One example of disjointed doctrines is the pro-life doctrine about abortion and euthanasia, on one hand, and the pro-death doctrine about female vocations to the priesthood and the episcopate on the other hand. It seems clear to me that the pro-death doctrine about female priestly vocations is effectively a mandate to abort such vocations. To rationalize such practice under the New Law by invoking the selection of 12 male apostles under the Old Law is a pathetic absurdity that effectively diminishes the credibility of Church doctrines about many other issues of human sexuality.
Brash as it probably appears to be, I propose a different way of talking about one aspect of Catholic social teaching that applies, not only to healthcare concerns in our communities but also to the way of talking about enhancing or enriching pro-life efforts. In both of these areas, one of the pillars of the teaching is expressed by the phrase “preferential option for the poor.” I know that this phrase has a distinguished pedigree, dating from a well-known Jesuit superior general, through Pope St. John Paul II, and down through its usage by the Church leaders and faithful in our own southern hemisphere, thence, throughout the latter half of the last century, right on to our own current time and place.

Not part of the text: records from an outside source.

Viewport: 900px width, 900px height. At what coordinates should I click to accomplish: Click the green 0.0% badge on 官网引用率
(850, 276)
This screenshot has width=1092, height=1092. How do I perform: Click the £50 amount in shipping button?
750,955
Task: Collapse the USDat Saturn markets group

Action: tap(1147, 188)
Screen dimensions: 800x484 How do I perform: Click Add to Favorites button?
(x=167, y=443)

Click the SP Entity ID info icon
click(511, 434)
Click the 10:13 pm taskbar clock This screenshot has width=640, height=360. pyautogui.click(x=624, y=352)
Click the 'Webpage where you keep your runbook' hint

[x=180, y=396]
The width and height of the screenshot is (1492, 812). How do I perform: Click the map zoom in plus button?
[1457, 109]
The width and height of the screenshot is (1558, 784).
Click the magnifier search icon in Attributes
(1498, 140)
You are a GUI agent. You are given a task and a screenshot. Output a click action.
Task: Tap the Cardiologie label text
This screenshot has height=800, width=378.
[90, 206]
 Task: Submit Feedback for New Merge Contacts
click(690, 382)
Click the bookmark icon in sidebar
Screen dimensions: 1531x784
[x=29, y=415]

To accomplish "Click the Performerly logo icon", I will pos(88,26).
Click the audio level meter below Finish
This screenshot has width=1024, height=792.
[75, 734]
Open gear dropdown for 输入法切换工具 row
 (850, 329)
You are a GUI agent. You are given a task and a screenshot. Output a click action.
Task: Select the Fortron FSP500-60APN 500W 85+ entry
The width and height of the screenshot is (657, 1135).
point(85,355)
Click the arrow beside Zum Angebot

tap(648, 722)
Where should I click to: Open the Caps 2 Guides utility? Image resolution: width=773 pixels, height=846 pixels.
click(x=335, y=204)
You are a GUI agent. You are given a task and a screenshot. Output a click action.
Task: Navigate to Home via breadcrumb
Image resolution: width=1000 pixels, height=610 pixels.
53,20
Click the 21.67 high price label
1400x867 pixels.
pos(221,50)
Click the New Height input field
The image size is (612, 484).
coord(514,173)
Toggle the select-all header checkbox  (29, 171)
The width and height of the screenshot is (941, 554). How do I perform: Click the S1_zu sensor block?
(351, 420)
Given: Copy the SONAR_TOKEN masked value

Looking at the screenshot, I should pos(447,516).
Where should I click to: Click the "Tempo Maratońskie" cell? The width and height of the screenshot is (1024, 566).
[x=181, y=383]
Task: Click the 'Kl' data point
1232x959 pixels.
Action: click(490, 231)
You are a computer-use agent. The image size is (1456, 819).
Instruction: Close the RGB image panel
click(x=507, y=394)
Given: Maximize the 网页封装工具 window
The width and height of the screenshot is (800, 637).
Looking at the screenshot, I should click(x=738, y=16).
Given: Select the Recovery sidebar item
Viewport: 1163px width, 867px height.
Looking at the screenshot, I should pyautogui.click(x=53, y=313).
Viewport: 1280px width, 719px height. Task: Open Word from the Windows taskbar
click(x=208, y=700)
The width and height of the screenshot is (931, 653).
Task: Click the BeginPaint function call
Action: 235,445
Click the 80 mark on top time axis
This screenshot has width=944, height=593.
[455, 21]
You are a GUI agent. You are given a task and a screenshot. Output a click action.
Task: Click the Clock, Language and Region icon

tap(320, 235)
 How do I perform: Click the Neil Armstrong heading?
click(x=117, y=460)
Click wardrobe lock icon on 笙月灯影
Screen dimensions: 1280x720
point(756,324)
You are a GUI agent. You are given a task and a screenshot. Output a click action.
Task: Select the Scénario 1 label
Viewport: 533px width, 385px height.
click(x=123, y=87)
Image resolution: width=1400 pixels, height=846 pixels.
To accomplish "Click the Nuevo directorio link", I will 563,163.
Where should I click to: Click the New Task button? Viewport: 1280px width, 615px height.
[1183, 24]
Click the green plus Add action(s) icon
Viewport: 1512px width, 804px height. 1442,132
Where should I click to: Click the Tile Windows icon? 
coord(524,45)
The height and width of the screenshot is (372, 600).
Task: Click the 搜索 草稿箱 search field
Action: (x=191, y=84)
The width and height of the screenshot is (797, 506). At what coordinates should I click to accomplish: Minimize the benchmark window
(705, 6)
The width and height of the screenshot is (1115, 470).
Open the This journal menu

I suggest that the phrase, at least as we are exposed to it in the English language, is so abstract and equivocal that it can be used justifiably by any preacher, politician or protester, not to mention opinion writers and broadcasters, to mean whatever they want it to mean. Plus, in common English usage at least, it contains words that are really different from the meaning of the teaching according to its truly distinguished origin, namely, the Gospels and Epistles. When I hear the word “preferential” I form an image of a host asking: “Would you prefer red wine or white?” or a waiter asking: “Would you prefer cracked pepper on your Caeser salad?” When I hear the word “option” I understand the opportunity to make a choice among several possible decisions, each of which might have advantages or disadvantages relative to the others, but none of which is decisively catastrophic.
When I read or hear proclaimed the scriptural references to our interactions with the poor, on the other hand, they seem to describe quite unequivocal prescriptive behaviors. Perhaps we should make an effort to communicate that in our preaching, writing and the legal language of any laws that may be proposed to fulfill our obligations. Certainly many of us insist upon the Christian nature of our nation. With that lofty pretension, shouldn’t there be a non-optional obligation?